En Avenida del Puerto y Jústiz ocurrió la tragedia. Tal vez ninguna otra artista foránea ganó en Cuba una aceptación tan generalizada y rápida como la Valero. A ello contribuyó, lógicamente, el hecho de radicarse en el país, pero sobre todo su talento, profesionalidad y simpatías. De su generosidad, virtud que la enalteció, se recuerda su presencia en espectáculos para agasajar a los enfermos y los niños en el Día de los Hospitales y el Día de Reyes, con funciones que les causaran placer y estimularan su amor por la vida, sin pretender con ello dar propaganda a su persona.

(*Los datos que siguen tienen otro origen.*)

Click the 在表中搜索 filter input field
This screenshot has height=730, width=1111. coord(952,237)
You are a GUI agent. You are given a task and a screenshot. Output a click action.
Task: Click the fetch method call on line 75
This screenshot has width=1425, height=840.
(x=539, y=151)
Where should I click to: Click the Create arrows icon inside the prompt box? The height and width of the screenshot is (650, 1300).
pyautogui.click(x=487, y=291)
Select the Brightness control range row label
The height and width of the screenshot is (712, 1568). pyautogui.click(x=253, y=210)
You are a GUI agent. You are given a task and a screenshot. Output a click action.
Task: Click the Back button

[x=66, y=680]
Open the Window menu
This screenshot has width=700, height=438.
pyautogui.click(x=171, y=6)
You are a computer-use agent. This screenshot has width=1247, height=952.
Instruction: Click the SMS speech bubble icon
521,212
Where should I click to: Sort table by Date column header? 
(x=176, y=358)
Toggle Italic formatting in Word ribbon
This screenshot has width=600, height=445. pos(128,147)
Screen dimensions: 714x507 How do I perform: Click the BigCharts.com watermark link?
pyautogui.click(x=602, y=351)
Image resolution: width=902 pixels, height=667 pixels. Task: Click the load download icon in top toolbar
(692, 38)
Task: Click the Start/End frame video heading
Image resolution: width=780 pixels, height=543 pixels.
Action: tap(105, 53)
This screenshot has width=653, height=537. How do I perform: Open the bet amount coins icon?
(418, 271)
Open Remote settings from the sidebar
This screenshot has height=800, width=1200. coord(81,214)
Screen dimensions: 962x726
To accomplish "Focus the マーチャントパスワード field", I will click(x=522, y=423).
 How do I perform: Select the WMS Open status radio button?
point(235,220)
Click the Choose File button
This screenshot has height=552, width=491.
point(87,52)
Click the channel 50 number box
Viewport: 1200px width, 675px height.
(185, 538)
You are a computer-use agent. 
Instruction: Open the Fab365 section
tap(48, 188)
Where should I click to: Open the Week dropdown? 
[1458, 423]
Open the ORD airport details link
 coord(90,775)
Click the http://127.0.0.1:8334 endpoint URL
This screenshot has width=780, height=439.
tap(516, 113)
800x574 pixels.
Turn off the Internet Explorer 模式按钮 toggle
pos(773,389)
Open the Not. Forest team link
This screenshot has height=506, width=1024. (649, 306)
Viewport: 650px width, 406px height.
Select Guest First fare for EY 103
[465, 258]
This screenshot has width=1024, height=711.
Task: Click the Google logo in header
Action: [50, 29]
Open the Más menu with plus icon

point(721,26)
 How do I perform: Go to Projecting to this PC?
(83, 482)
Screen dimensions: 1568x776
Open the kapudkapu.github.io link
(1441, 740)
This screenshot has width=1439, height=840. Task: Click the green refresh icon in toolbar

Félix B. Caignet, autor de El derecho de nacer, ofreció una conmovedora declaración a la prensa:
“Con María se ha muerto un gran pedazo sentimental de mí mismo. Porque de las entrañas de mi fantasma de autor, entre otros personajes de El derecho de nacer, un día nació una muchacha linda y rubia, amorosa y rebelde, a quien, en el Jordán de mi capricho, bauticé con el nombre de Isabel Cristina del Castillo. Tuvo por cima un script de radio y a pesar de haber nacido como un fruto lógico de una concepción idealista, no tenía vida, no tenía voz. Y fue entonces que le supliqué a María Valero que le diera su alma, su vida y su voz de maravilla a mi hija, sin voz, sin alma y sin vida.
“¡Y el prodigio se hizo! Isabel Cristina del Castillo, la heroína de El derecho de nacer, se humanizó. Tuvo vida, alma y voz, en la voz, el alma y la vida de María Valero (…) Y para mí, como autor, y para el público oyente de la nación, María Valero llegó a ser una mujer más de nuestra Humanidad, que siente, ríe, llora y ama”.